◆ Problem:
Print the entries below verbatim, keeping each line intact and in its original order.

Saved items

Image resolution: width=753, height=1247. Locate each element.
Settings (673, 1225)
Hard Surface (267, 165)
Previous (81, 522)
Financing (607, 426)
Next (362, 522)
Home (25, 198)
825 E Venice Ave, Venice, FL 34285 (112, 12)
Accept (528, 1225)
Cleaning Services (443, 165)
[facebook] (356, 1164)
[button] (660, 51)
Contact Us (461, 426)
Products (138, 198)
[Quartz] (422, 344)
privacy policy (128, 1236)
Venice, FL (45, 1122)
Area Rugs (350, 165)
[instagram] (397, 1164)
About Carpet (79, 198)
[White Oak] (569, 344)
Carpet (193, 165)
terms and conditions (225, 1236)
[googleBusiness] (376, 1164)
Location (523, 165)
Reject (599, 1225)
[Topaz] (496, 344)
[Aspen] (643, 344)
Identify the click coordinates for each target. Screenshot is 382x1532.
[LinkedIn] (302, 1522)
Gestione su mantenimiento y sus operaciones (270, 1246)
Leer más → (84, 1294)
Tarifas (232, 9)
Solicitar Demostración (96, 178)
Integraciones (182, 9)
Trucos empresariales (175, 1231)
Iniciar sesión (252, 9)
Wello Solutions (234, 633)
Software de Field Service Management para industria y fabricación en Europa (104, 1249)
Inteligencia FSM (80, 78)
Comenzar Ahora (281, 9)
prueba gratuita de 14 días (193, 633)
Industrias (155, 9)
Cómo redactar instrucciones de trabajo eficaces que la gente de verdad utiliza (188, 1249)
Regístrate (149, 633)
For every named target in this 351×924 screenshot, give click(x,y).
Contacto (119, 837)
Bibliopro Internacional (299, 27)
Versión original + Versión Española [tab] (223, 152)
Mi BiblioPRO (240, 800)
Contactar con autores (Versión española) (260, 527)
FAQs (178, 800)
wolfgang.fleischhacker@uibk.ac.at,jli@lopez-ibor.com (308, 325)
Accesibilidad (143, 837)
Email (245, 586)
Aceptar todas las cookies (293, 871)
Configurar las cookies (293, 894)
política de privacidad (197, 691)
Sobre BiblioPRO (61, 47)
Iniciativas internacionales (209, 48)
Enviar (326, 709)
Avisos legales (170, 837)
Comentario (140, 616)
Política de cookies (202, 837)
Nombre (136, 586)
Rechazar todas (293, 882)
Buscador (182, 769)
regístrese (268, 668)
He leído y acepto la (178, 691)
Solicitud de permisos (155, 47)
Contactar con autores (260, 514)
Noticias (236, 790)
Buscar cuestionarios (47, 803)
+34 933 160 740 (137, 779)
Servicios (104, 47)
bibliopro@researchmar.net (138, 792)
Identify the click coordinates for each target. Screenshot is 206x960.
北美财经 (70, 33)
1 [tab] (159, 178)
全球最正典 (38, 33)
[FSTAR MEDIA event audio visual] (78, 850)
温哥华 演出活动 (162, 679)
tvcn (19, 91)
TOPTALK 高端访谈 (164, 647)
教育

◆ Right answer:
Image resolution: width=753, height=1247. Locate each element.
Settings (673, 1225)
Hard Surface (267, 165)
Previous (81, 522)
Financing (607, 426)
Next (362, 522)
Home (25, 198)
825 E Venice Ave, Venice, FL 34285 (112, 12)
Accept (528, 1225)
Cleaning Services (443, 165)
[facebook] (356, 1164)
[button] (660, 51)
Contact Us (461, 426)
Products (138, 198)
[Quartz] (422, 344)
privacy policy (128, 1236)
Venice, FL (45, 1122)
Area Rugs (350, 165)
[instagram] (397, 1164)
About Carpet (79, 198)
[White Oak] (569, 344)
Carpet (193, 165)
terms and conditions (225, 1236)
[googleBusiness] (376, 1164)
Location (523, 165)
Reject (599, 1225)
[Topaz] (496, 344)
[Aspen] (643, 344)
Identify the click coordinates for each target. Screenshot is 382x1532.
[LinkedIn] (302, 1522)
Gestione su mantenimiento y sus operaciones (270, 1246)
Leer más → (84, 1294)
Tarifas (232, 9)
Solicitar Demostración (96, 178)
Integraciones (182, 9)
Trucos empresariales (175, 1231)
Iniciar sesión (252, 9)
Wello Solutions (234, 633)
Software de Field Service Management para industria y fabricación en Europa (104, 1249)
Inteligencia FSM (80, 78)
Comenzar Ahora (281, 9)
prueba gratuita de 14 días (193, 633)
Industrias (155, 9)
Cómo redactar instrucciones de trabajo eficaces que la gente de verdad utiliza (188, 1249)
Regístrate (149, 633)
For every named target in this 351×924 screenshot, give click(x,y).
Contacto (119, 837)
Bibliopro Internacional (299, 27)
Versión original + Versión Española [tab] (223, 152)
Mi BiblioPRO (240, 800)
Contactar con autores (Versión española) (260, 527)
FAQs (178, 800)
wolfgang.fleischhacker@uibk.ac.at,jli@lopez-ibor.com (308, 325)
Accesibilidad (143, 837)
Email (245, 586)
Aceptar todas las cookies (293, 871)
Configurar las cookies (293, 894)
política de privacidad (197, 691)
Sobre BiblioPRO (61, 47)
Iniciativas internacionales (209, 48)
Enviar (326, 709)
Avisos legales (170, 837)
Comentario (140, 616)
Política de cookies (202, 837)
Nombre (136, 586)
Rechazar todas (293, 882)
Buscador (182, 769)
regístrese (268, 668)
He leído y acepto la (178, 691)
Solicitud de permisos (155, 47)
Contactar con autores (260, 514)
Noticias (236, 790)
Buscar cuestionarios (47, 803)
+34 933 160 740 (137, 779)
Servicios (104, 47)
bibliopro@researchmar.net (138, 792)
Identify the click coordinates for each target. Screenshot is 206x960.
北美财经 (70, 33)
1 [tab] (159, 178)
全球最正典 (38, 33)
[FSTAR MEDIA event audio visual] (78, 850)
温哥华 演出活动 (162, 679)
tvcn (19, 91)
TOPTALK 高端访谈 (164, 647)
教育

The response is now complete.